Funnily enough, your description of its behavior is exactly what I would call inconsistent :laughing:. Querying the same input may produce different outputs at different times. When used with the current algorithms of LearnLib this could cause problems, since most learning algorithms require a deterministic SUL behavior. Do you use a specialized learning algorithm for mutable systems with this?
What I'm currently wondering about is, how one would use this class as a cache. Normally, if you have a cache miss, the query is delegated to the system and the result is inserted into the cache. Repeated queries will then never reach the SUL again.
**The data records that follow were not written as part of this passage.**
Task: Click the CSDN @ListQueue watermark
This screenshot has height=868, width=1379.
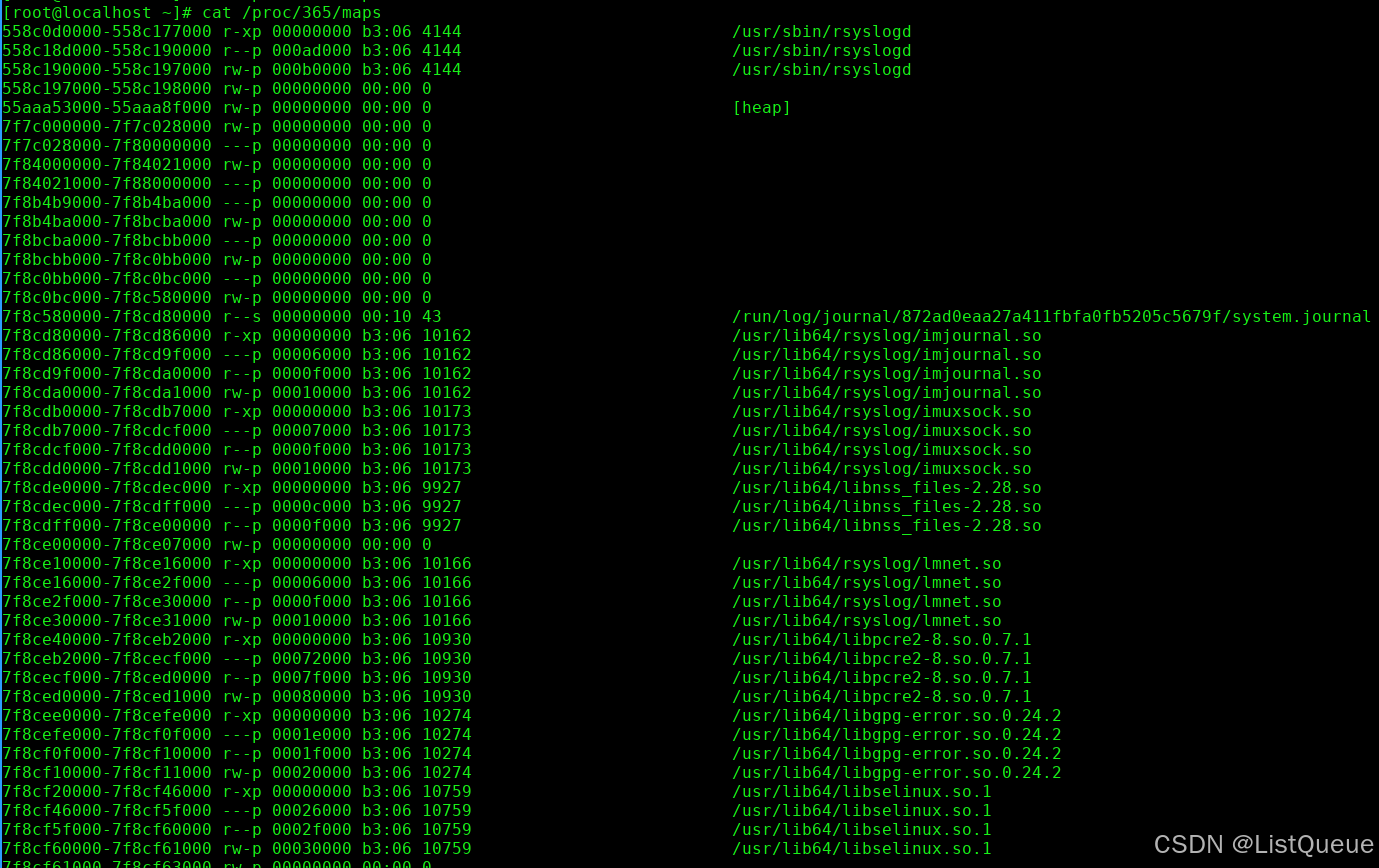Action: point(1263,844)
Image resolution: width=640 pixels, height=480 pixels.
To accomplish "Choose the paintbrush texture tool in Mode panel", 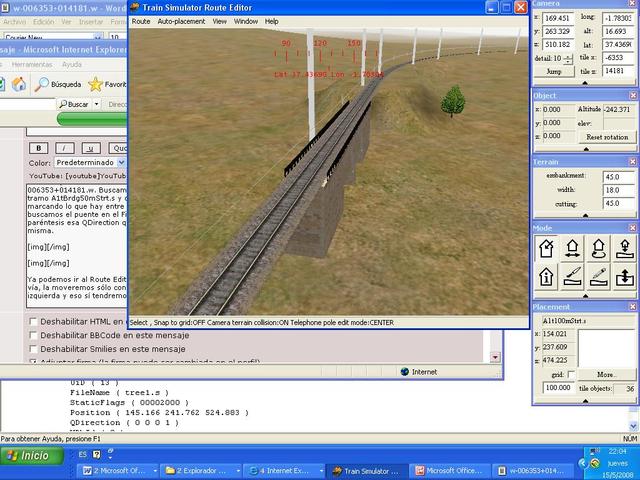I will click(599, 277).
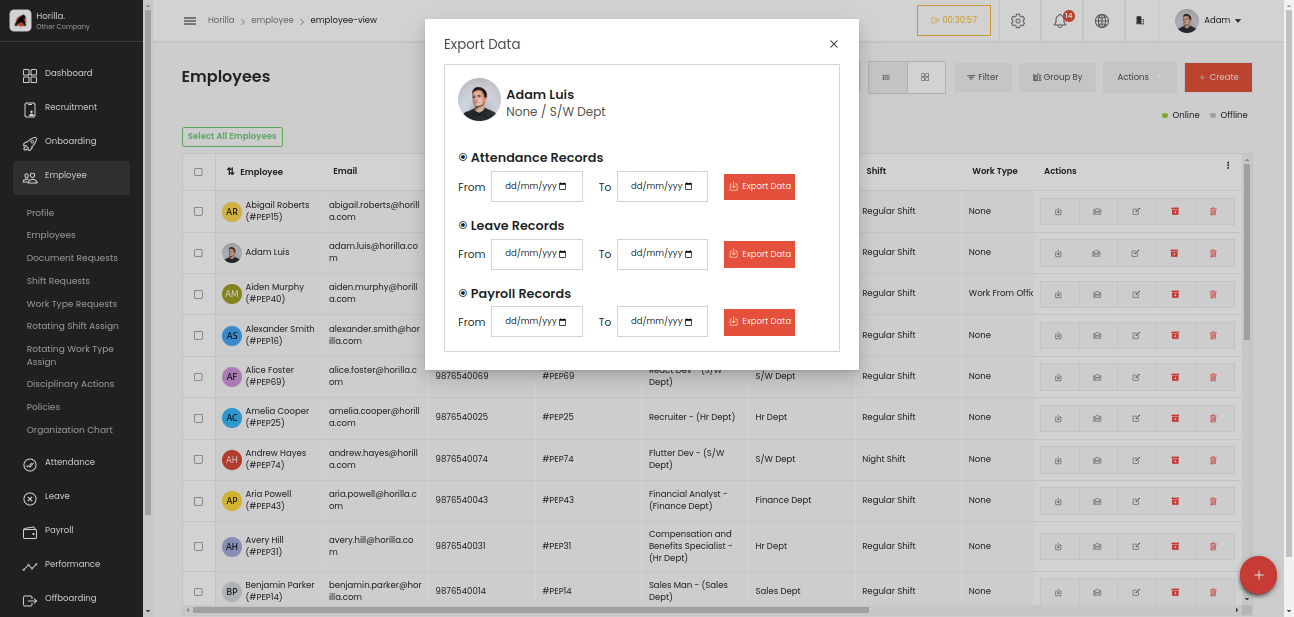
Task: Switch to card grid view icon
Action: click(x=925, y=77)
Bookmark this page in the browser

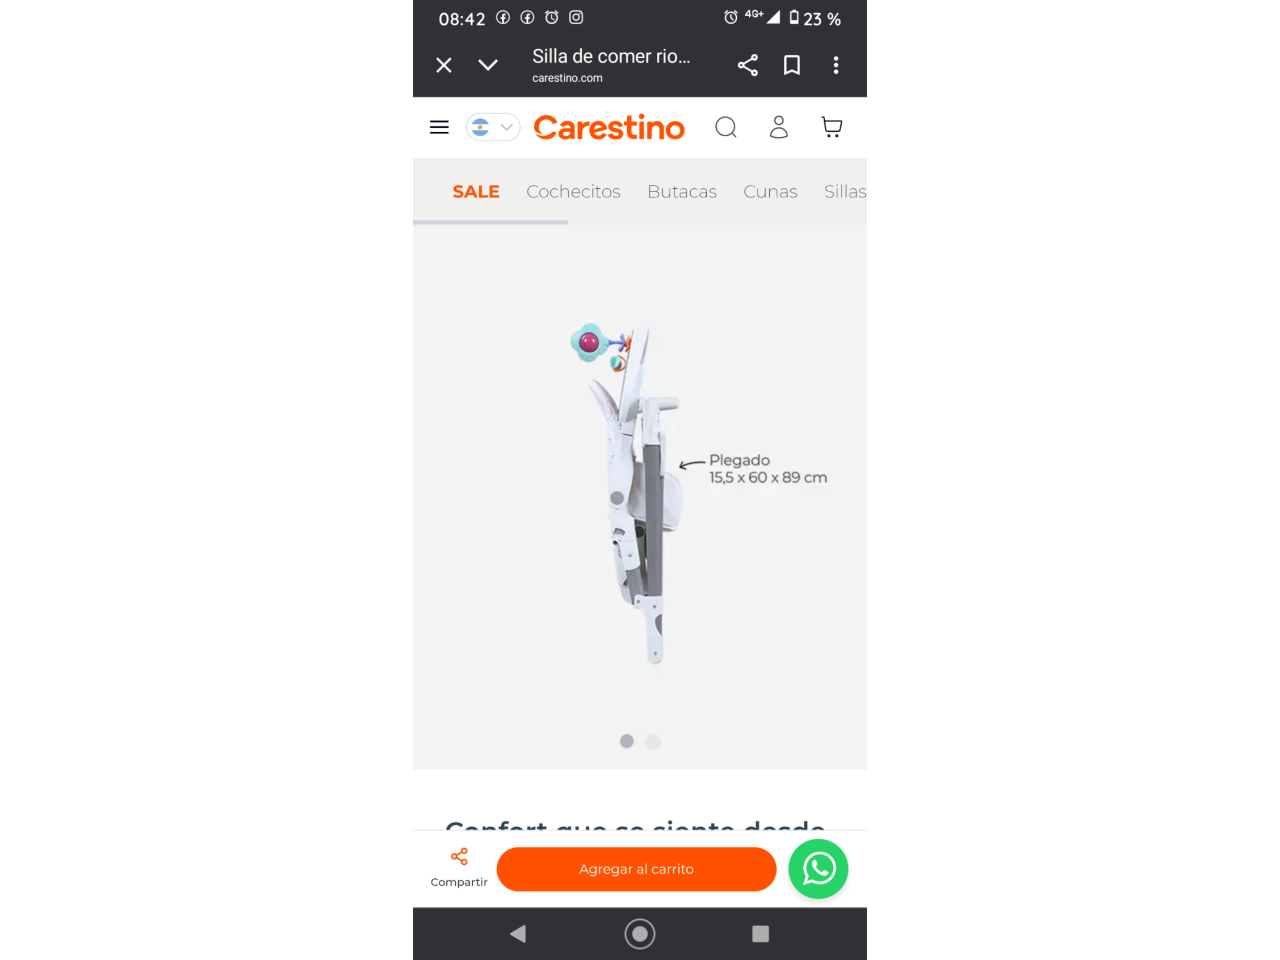coord(792,65)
Now, if you have mutating systems, you never know if the system has mutated, so you basically have to delegate all queries to the system to potentially override old data, rendering its role of a cache useless.
Also, Mealy caches are typically prefix-closed. Let's say you insert abc
-> xyz
and abd
-> xyu
and then override abc
-> zyx
. What would a look up of abd
return? zyu
? Are you assuming that only the transition outputs change or possibly the state transitions as well? If the latter, overwriting a trace would have to invalidate all its suffixes as well.
Hi, yes current LearnLib algorithms will not be able to handle these kind of mutating systems. We do have an algorithm for it, however we can't contribute our fork to learn lib until this cache is in place for it. In reality we use it more than solely as a cache, still one of the benefits it provides for us is still caching.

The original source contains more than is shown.